There is much to be learnt from the parable of the Prodigal Moron, as told by that prophet of the Great Moron we know by the name of B6 Pyroxidal. As the story goes, a man had two sons. Well, his wife had the sons - it would have been biologically impossible for him to have "had" them. But I digress. The younger son demanded his share of the inheritance while his father still lived, and went off Interrrailing about Europe. Where he spent every Euro on drugs and booze and items of no literary merit - in the hashish cafes of Amsterdam, on the raddled whores of Ten-Mark Street in Hamburg, on first editions of Dan Brown's novels... After his tenth arrest for vagrancy, and his sudden realisation that he had no idea how or why he was in Bratislava, or to whom the goat belonged, he came to his meagre senses. Whereupon, he emailed his father asking for money to fund his journey back to the bosom of his family.

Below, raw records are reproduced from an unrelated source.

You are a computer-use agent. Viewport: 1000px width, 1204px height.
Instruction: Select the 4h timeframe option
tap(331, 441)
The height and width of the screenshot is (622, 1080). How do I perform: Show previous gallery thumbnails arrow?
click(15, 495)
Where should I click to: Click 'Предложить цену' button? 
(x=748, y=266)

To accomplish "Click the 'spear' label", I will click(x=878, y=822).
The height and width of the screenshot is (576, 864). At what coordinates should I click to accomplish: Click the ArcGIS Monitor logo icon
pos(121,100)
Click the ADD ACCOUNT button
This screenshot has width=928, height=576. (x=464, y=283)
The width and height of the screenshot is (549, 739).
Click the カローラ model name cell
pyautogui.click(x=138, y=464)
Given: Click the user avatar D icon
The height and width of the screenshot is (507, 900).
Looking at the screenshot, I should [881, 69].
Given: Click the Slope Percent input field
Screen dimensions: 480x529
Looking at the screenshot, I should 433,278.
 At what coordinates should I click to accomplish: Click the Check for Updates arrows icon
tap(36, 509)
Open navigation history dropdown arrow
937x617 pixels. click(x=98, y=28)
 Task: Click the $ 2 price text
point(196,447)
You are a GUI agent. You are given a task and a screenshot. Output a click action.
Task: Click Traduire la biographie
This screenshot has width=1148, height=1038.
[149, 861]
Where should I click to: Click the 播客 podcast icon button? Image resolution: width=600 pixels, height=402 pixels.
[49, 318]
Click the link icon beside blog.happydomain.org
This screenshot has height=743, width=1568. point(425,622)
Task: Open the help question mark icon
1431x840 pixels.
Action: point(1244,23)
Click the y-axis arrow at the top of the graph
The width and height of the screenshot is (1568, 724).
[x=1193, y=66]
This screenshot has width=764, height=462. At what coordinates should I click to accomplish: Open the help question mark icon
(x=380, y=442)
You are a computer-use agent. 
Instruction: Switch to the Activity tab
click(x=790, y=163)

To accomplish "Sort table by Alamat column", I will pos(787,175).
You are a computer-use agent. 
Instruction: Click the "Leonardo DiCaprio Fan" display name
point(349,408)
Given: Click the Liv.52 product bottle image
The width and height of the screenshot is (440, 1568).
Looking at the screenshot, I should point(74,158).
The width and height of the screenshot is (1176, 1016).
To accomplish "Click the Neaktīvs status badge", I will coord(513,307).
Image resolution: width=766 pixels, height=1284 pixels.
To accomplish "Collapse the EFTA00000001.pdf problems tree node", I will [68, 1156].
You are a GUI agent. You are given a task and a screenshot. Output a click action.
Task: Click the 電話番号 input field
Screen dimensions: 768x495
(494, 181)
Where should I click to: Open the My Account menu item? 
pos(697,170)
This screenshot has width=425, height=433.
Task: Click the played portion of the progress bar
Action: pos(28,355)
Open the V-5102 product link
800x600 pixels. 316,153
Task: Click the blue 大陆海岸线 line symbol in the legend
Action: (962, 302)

When he returned home, his father was over-joyed to see him. He ordered the son's favourite take-away curry and a six-pack of wife-beater, and allowed him use of the comfy chair to watch that night's episode of Katie & Peter. The older brother became angry, jealous at the favoured treatment of his faithless brother and upset at the lack of reward for his own faithfulness. But the father responded:
Son, thou left school at 16 and became a plumber. Thou will earn much spondulicks throughout your life. It was meet that we should make merry, and be glad: for this thy brother was on his gap year, and is soon to go to university where he will earn himself a useless degree. Let him make merry now, for he will pay for it to the end of his days.